● **Отрывок для чтения**:
╭──

Способность бегло говорить на иностранных языках (которая, что следует подчеркнуть, не препятствовала свободному владению русским) была результатом образования, о котором мы говорили выше. Шарлотта вспоминает, что ее воспитанница «с легкостью изъясняется на четырех языках и немного знает итальянский; свободно использует в речи разные обороты и выражения». «Однако я заметила, – продолжает гувернантка, – что даже маленькие дети всегда говорят с человеком на его языке, если владеют им, и говорят куда лучше, чем можно было ожидать». Языки «перенимались от иностранцев, проживающих в этой стране, интуитивно, и требовалось лишь немного занятий, чтобы довести владение ими до абсолютного совершенства»[680].
Несмотря на многоязычие русского дворянства, французский язык занимал особое положение как в устном, так и в письменном общении в светской и семейной жизни, и как язык общения с иностранцами[681]. Мы ненадолго остановимся на том, в каких социальных контекстах французский язык широко использовался или подчас был обязательным для употребления, а также на том, какими коннотациями он наделялся в этих контекстах. Однако прежде чем рассматривать бытование французского в высшем обществе, мы кратко остановимся на интересных сведениях, которые приводит по этому вопросу в своих воспоминаниях Ф. Ф. Вигель, об обучении которого языкам мы говорили выше[682].

╰──

● **Задание**: Приведите ещё раз дословно фрагмент отрывка о многоязычии русского дворянства: от слов «Несмотря на многоязычие» до слов «мы говорили выше[682].».

● **Извлечённые записи**:

╭──

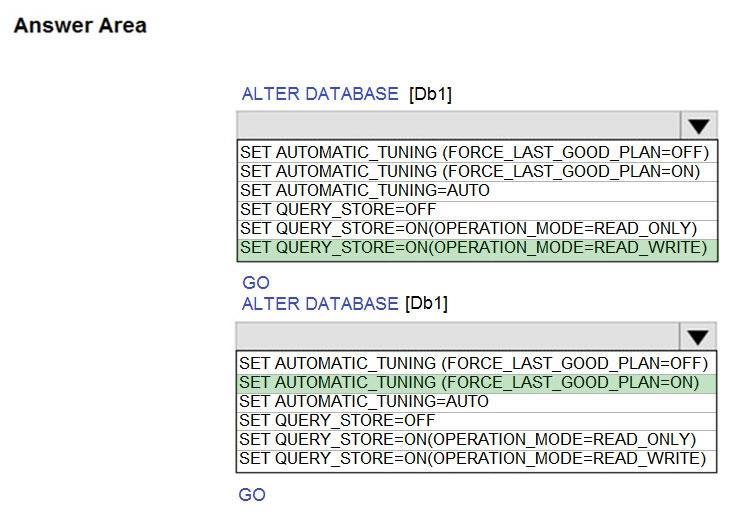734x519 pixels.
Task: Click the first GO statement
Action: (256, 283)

╰──
╭──

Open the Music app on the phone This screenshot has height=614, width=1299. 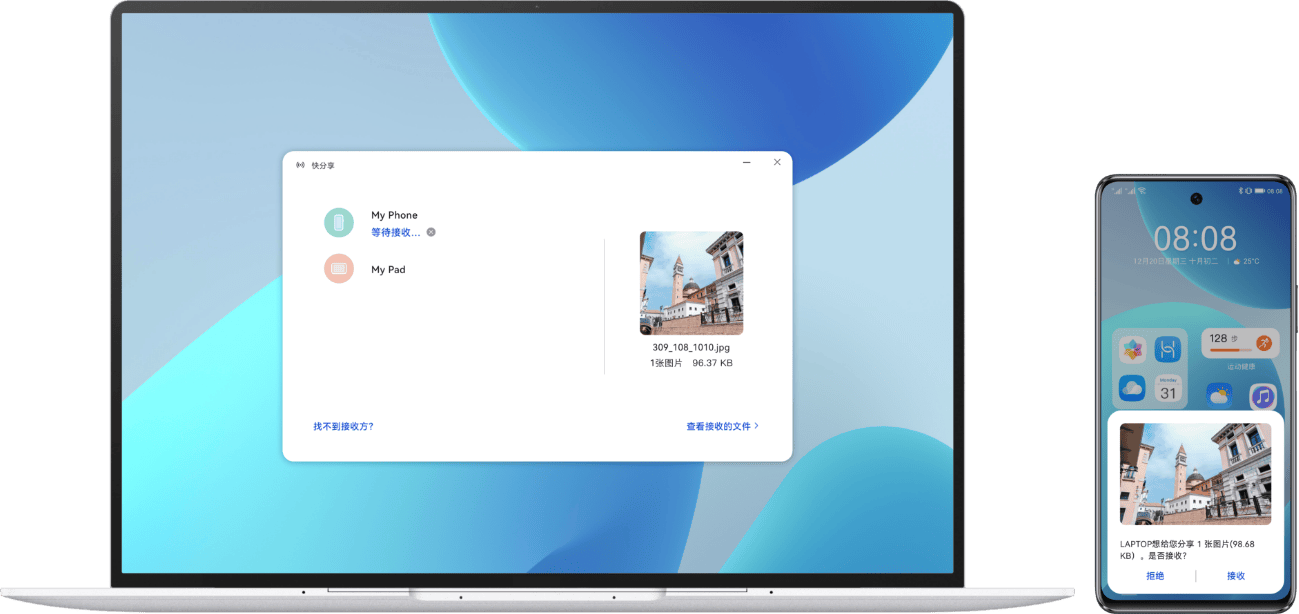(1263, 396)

╰──

● **Ответ ниже**:
Несмотря на многоязычие русского дворянства, французский язык занимал особое положение как в устном, так и в письменном общении в светской и семейной жизни, и как язык общения с иностранцами[681]. Мы ненадолго остановимся на том, в каких социальных контекстах французский язык широко использовался или подчас был обязательным для употребления, а также на том, какими коннотациями он наделялся в этих контекстах. Однако прежде чем рассматривать бытование французского в высшем обществе, мы кратко остановимся на интересных сведениях, которые приводит по этому вопросу в своих воспоминаниях Ф. Ф. Вигель, об обучении которого языкам мы говорили выше[682].